## INPUT DATA
====================

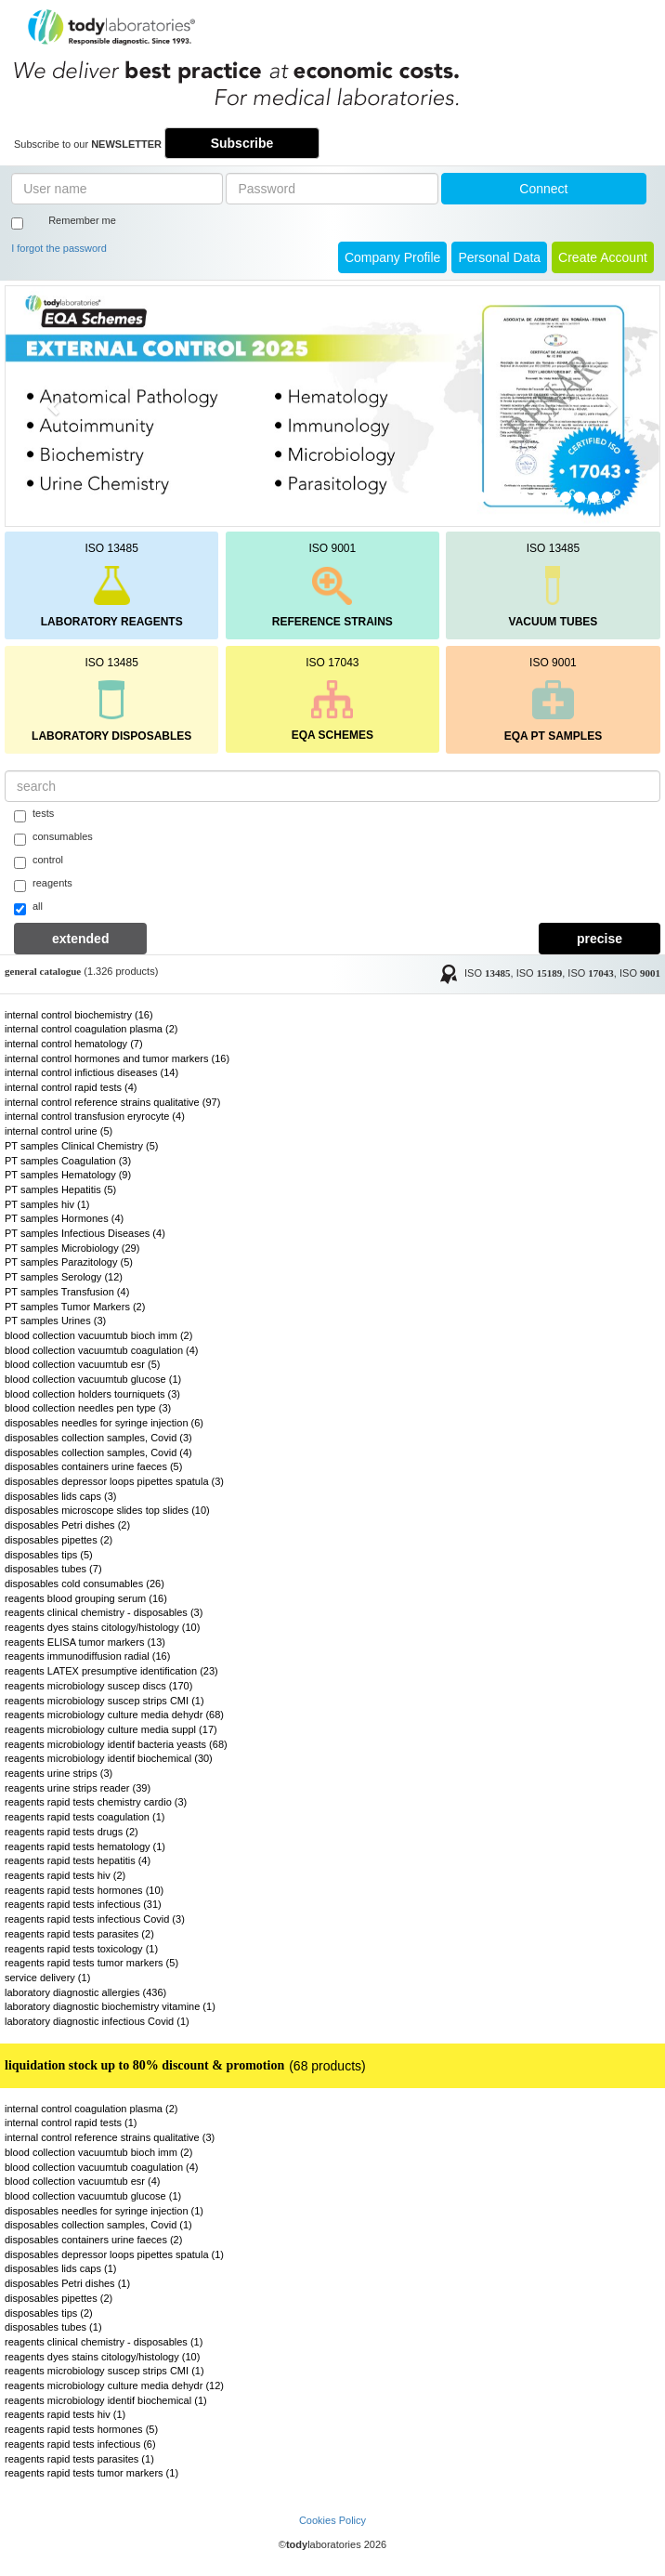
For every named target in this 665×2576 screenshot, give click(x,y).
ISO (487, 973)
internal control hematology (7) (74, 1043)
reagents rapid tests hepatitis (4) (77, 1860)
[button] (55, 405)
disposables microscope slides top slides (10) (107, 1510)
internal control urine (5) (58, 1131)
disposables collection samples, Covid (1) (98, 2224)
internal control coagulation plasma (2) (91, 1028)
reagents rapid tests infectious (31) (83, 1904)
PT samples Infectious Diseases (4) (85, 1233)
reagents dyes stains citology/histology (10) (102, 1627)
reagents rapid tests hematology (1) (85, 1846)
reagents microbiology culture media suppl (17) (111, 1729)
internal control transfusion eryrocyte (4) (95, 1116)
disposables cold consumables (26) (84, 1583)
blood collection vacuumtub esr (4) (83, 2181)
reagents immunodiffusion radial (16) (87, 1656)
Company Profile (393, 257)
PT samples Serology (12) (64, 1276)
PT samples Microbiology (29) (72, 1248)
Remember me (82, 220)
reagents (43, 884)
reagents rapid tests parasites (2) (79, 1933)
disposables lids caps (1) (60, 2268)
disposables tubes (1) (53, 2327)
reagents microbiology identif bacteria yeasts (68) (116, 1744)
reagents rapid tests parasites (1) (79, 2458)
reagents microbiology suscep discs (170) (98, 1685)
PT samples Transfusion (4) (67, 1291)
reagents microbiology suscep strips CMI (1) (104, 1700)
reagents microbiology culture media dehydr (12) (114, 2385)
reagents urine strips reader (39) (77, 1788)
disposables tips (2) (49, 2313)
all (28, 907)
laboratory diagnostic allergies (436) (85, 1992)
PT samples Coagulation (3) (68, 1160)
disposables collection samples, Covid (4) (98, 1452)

====================

## WHAT YOU HAVE TO DO
The expected answer is a copy of each line in the records that holds the word "urine".

## RESULT OF THE TASK
internal control urine (5) (58, 1131)
reagents urine strips reader (39) (77, 1788)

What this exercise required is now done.